Nous considérons l'inscription dans un établissement supérieur comme la séquence « post-liminaire » du baccalauréat dans la mesure où aujourd'hui encore les bacheliers, en générale, préfèrent entreprendre des études universitaires l'année suivant l'obtention du baccalauréat.

Pour l'année universitaire 1998 - 1999, la quasi-totalité des bacheliers généraux se sont dirigés vers l'université ( 66,3% d'entre eux, hors IUT ) tandis que 80,1% des bacheliers technologiques poursuivent également dans le supérieur. Le fait que la grande majorité d'entre eux s'inscrit dans les filières courtes ( 45,6% en STS et 9,9% en IUT ) importe peu ici. Quant aux bacheliers professionnels, le nombre d'entre eux qui cherchent à poursuivre leurs études est en constante augmentation ( 17,5% se sont orientés en STS ).
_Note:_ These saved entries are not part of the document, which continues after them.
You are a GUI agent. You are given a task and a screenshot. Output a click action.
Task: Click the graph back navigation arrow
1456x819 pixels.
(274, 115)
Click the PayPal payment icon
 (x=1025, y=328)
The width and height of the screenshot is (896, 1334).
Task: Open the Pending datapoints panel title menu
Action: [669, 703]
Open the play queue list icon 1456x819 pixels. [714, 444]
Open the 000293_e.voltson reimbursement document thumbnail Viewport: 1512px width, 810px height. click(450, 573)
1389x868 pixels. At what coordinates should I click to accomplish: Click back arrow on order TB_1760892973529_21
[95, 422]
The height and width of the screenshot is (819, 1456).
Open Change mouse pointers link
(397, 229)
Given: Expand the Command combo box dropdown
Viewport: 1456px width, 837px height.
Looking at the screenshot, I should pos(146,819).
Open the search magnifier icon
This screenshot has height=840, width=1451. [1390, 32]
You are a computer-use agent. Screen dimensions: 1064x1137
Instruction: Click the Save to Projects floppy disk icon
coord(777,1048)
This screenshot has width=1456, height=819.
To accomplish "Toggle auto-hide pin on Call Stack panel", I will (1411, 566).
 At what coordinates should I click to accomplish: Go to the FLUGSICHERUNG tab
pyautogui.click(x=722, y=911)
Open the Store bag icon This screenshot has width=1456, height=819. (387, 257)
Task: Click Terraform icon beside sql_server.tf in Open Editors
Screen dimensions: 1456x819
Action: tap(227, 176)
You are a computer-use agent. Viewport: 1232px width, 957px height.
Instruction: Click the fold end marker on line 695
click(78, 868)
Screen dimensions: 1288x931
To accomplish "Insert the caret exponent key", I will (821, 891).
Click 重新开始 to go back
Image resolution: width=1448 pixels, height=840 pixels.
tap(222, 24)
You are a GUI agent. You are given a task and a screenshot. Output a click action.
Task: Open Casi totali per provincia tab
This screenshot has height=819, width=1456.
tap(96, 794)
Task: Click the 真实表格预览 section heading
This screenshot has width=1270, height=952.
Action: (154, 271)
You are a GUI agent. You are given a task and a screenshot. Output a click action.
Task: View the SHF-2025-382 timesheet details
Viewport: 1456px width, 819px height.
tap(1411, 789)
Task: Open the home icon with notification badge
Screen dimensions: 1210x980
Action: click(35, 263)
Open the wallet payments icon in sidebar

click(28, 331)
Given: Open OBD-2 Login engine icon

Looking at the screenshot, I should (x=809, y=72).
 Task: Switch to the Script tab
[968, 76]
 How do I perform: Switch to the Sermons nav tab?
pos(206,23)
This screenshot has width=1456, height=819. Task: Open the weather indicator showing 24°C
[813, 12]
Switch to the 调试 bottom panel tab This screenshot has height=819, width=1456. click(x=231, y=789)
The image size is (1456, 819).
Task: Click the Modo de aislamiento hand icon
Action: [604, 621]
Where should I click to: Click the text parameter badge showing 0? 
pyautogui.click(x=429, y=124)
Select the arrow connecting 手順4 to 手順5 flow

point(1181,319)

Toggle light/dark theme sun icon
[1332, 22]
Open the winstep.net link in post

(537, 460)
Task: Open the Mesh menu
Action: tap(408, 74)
Ainsi, l'inscription dans un établissement supérieur, pour la grande majorité des bacheliers est l'ultime étape dans le long processus du passage du baccalauréat. Elle récompense le courage déployé pour abattre la forte charge de travail et les sacrifices consentis pendant les longs mois de limitation ou de privation de loisirs.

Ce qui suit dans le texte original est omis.